L’uccisione del leader di Hezbollah, Hassan Nasrallah, segna un punto di svolta nel conflitto in Medio Oriente. In primo luogo, perché rivela quello che molti ormai sospettavano: il piano strategico di Israele del post-7 ottobre non si limita alla Palestina e alla distruzione di Hamas, artefice degli attacchi, ma è molto più ampio e investe l’ambito regionale. Si tratta di un piano che ha come obiettivo un “nuovo ordine” – non a caso questo è il nome dell’ultima operazione israeliana – in cui l’Iran e la rete dei movimenti ad esso affiliati vengono indeboliti nella loro capacità di coordinamento e azione, grazie a operazioni mirate a decimare generazioni di militanti affiliati alla Repubblica Islamica. In questo “nuovo ordine” rientra anche l’aspettativa che i successi militari contro l’Iran e i suoi alleati finiscano per indurre le Monarchie del Golfo, e in particolare l’Arabia Saudita, a cedere, senza riserve, alla normalizzazione dei loro rapporti con Israele. La superiorità militare dello stato ebraico dovrebbe quindi consolidare l’alleanza Israele-Golfo contro l’Iran. Non sorprende, dunque, il commento di Jared Kuchner, genero di Donald Trump, che ha definito il 27 settembre, data dell’uccisione di Nasrallah, come il momento di svolta più importante dalla sottoscrizione degli Accordi di Abramo, da lui stesso facilitati qualche anno fa.

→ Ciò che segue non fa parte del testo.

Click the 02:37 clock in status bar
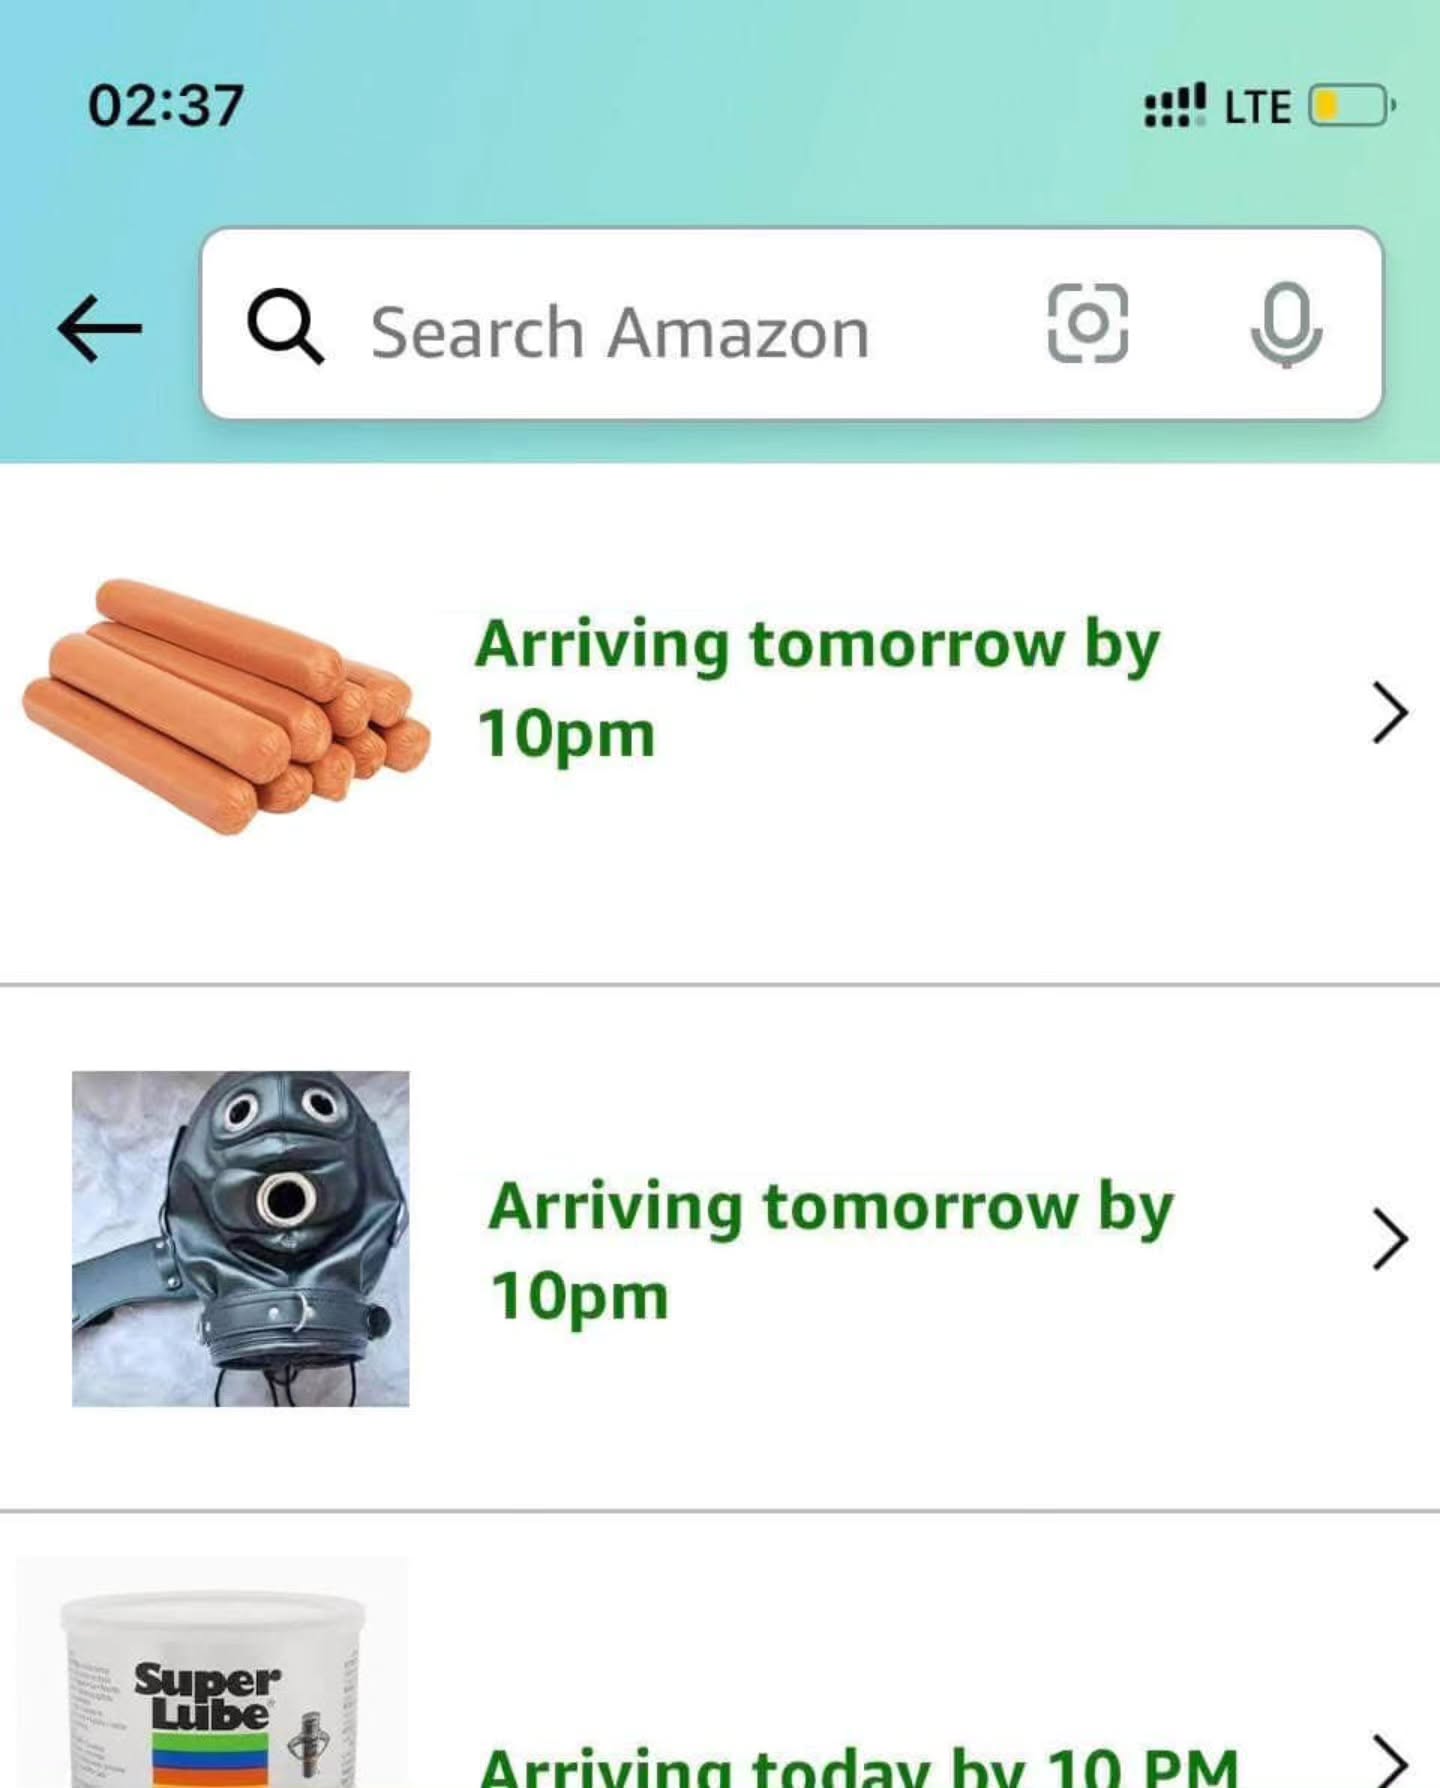Image resolution: width=1440 pixels, height=1788 pixels. point(166,106)
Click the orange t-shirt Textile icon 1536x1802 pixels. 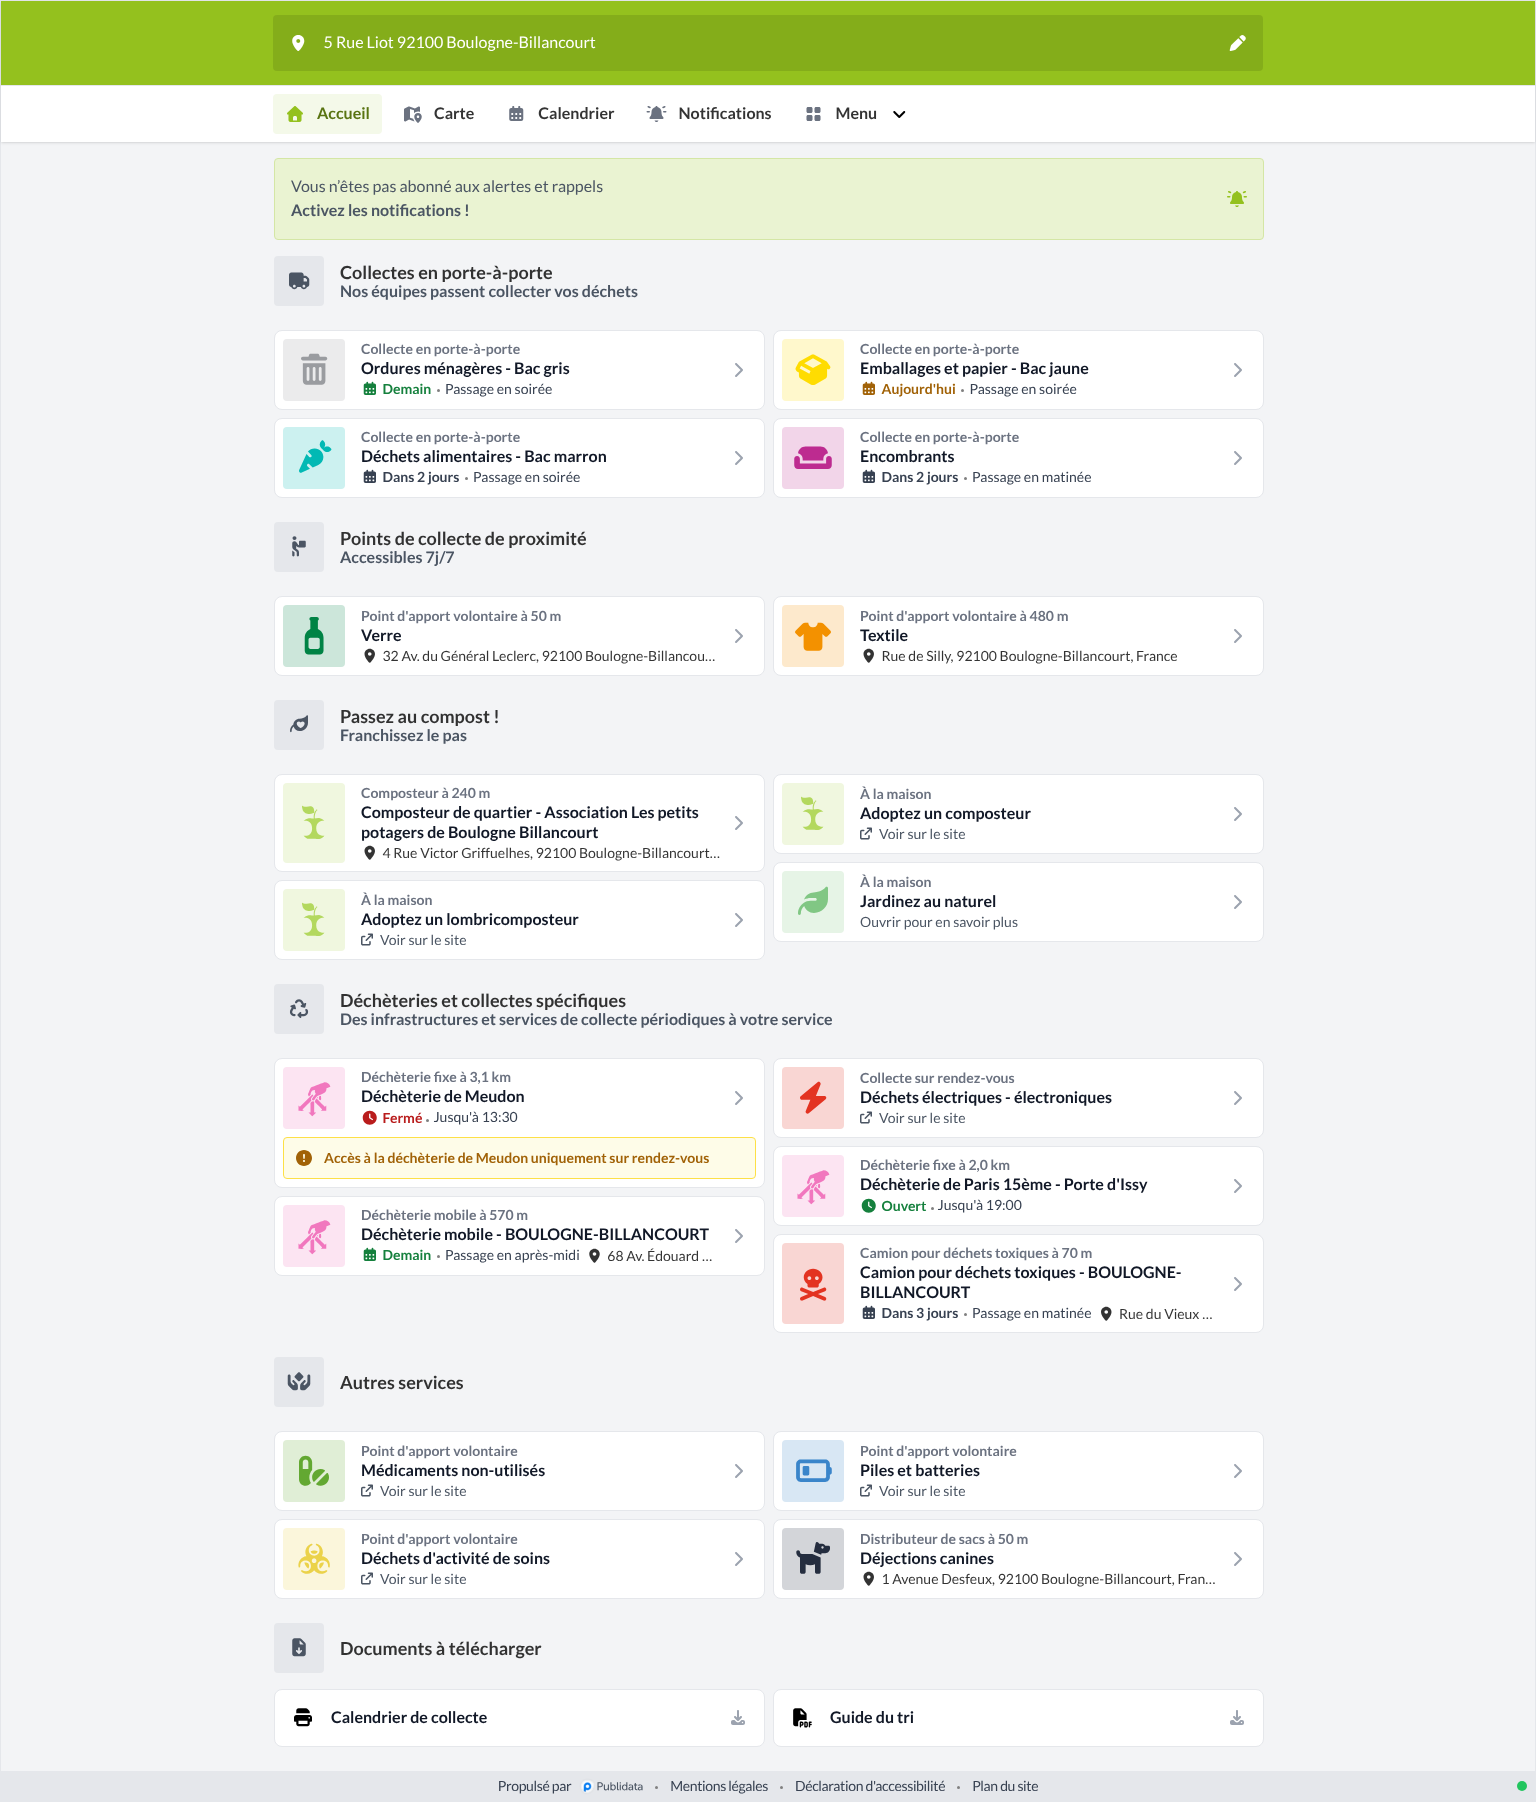coord(813,636)
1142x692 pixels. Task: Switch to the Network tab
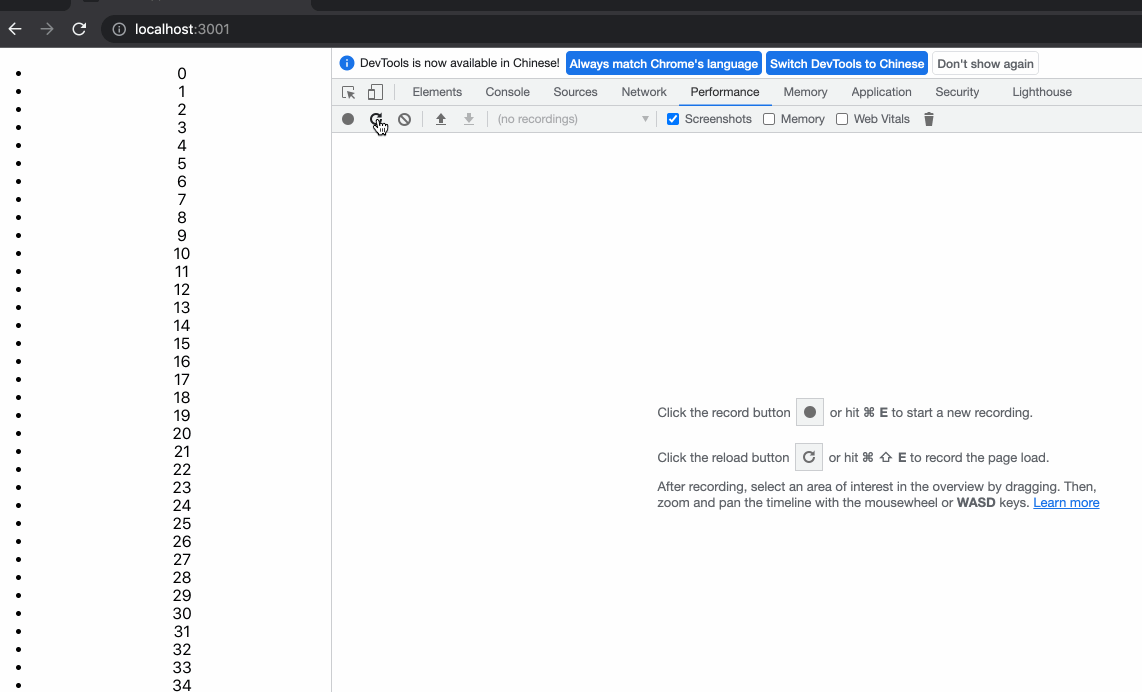643,91
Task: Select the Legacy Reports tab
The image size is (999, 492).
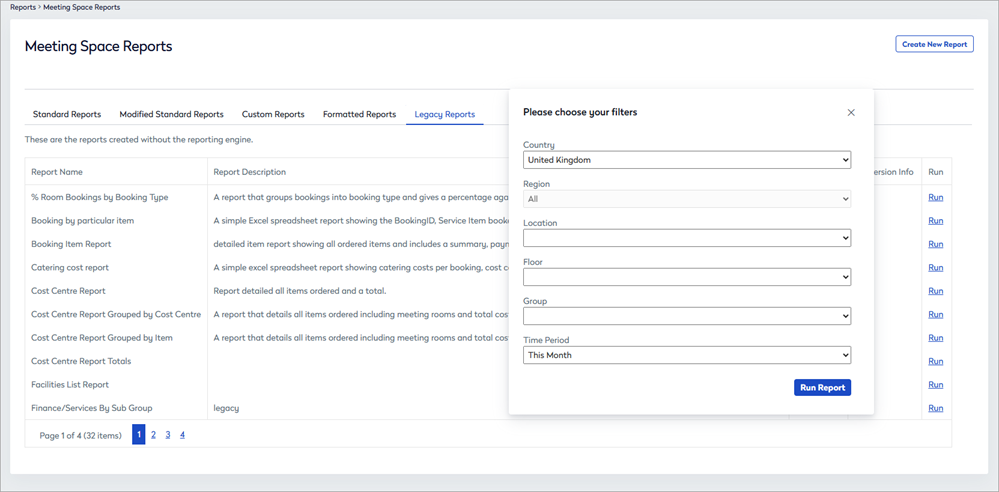Action: [x=445, y=115]
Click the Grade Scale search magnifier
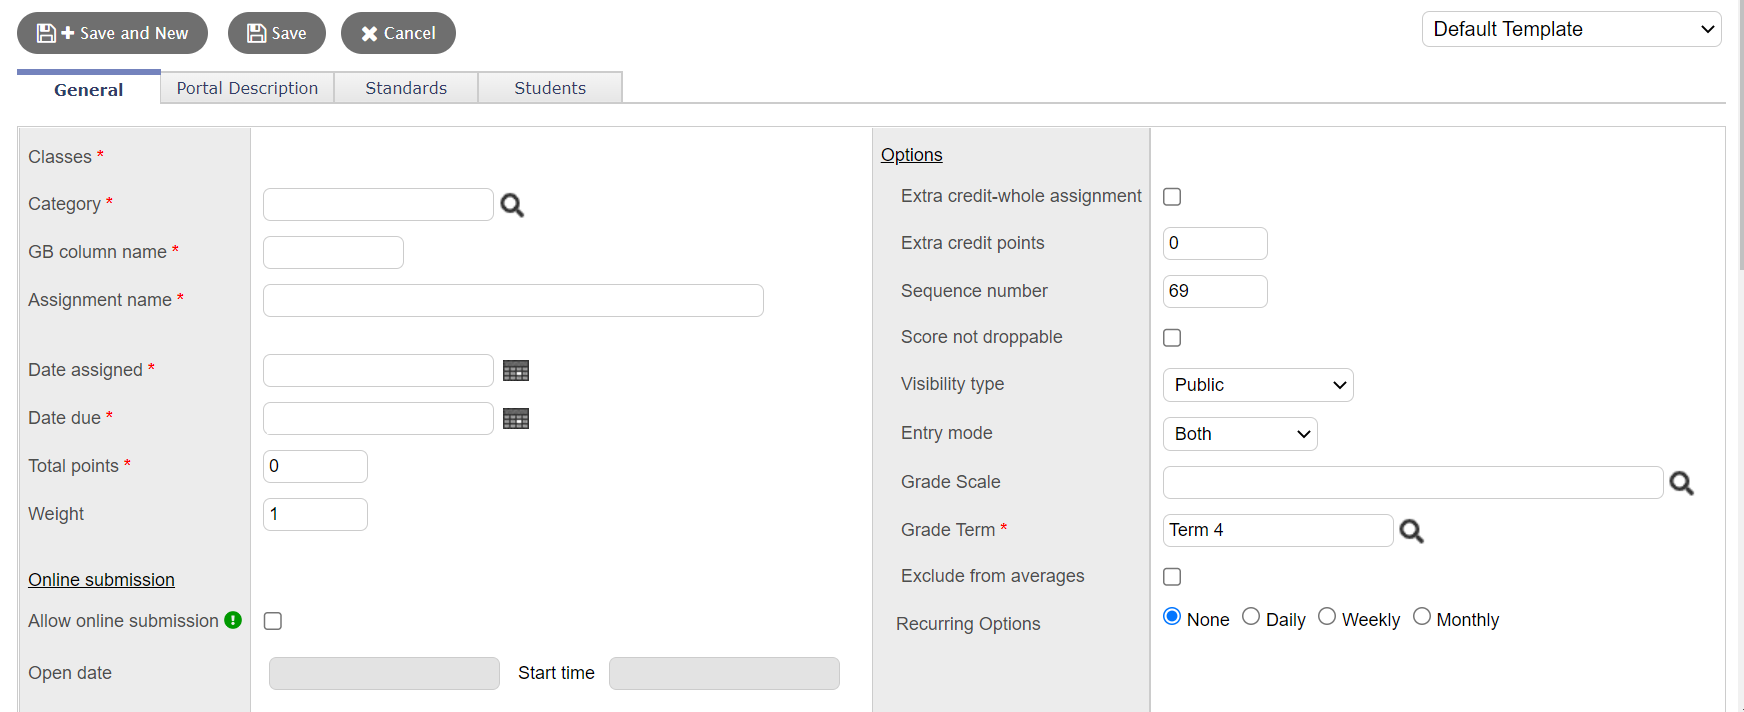 coord(1681,483)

Tuttavia, questo “nuovo ordine“, che molti presentano come la panacea ai mali del Medio Oriente, presenta non pochi punti d’ombra. Primo fra tutti, si tratta di un ordine in cui gli imperativi della sicurezza nazionale di un paese prevaricano qualsiasi norma di diritto internazionale. Gli attacchi israeliani a Beirut non hanno colpito solo militanti di Hezbollah ma anche civili (oltre cento morti nell’ultimo attacco), costringendo molti ad abbandonare le loro case e terrorizzando il resto della popolazione. A questo bilancio si aggiunge quello, ancora più terribile, delle 41.000 vittime palestinesi in un anno di guerra a Gaza. Non vi sono dubbi sul fatto che Israele sia determinato a perseverare in questa dura strategia militare, anche a rischio di mettere a repentaglio i negoziati sul rilascio degli stessi ostaggi israeliani nelle mani di Hamas. Quello che possiamo aspettarci è un disordine, più che un ordine: una sequela di attacchi su obiettivi pro-iraniani, che non si farà alcuno scrupolo a provocare, come “effetto collaterale”, vittime civili.
Secondariamente, in questo ordine, la questione palestinese viene svuotata della sua rilevanza storica, sociale e geopolitica. La diplomazia del do ut des tra Israele e Monarchie del Golfo, fondata sulla convergenza di interessi delle classi dirigenti, si appresta a chiudere un capitolo di storia e aprirne un altro in cui la Palestina scompare. Con essa scompare anche la giustizia, mettendo a tacere le voci di generazioni di arabi, ebrei e giovani di tutto il mondo che continuano a sostenerla. È un’idea non solo difficilmente praticabile, ma anche pericolosa. Le Monarchie del Golfo, sebbene felici di vedere una Repubblica Islamica d’Iran indebolita, vogliono (anche per questioni strettamente geografiche) mantenere relazioni con Teheran e temono che le azioni di Israele possano portare più caos che ordine nella regione. Difficilmente procederanno a sottoscrivere la normalizzazione con Israele se quest’ultimo continuerà a insistere su una strategia di aggressione preventiva, senza dare alcun segnale di compromesso verso la soluzione dei due stati.
Inoltre, è pericoloso pensare che un ordine regionale dominato da regimi autoritari, semi-autoritari o democrazie in declino (come quella israeliana) possa funzionare nel lungo periodo senza provocare scontento e proteste soprattutto delle nuove generazioni. Il modello proposto punta, in definitiva, sull’autoritarismo delle classi dirigenti come strategia vincente per la gestione delle crisi. Un modello del resto non molto diverso da quello della Russia di Putin, con cui l’Occidente è in guerra. Come europei, dobbiamo essere consapevoli che nella nostra posizione verso Israele è in gioco molto più della distruzione dell’asse che fa capo a Teheran o l’assetto del Medio Oriente. In ballo c’è la nostra capacità di scegliere tra conflitto e coesistenza, tra democrazia e tecno-autocrazie, tra impegno politico e nichilismo delle nuove generazioni. Si tratta di scegliere in che mondo vogliamo vivere. Questa è la riflessione che deve preoccupare noi e i nostri politici.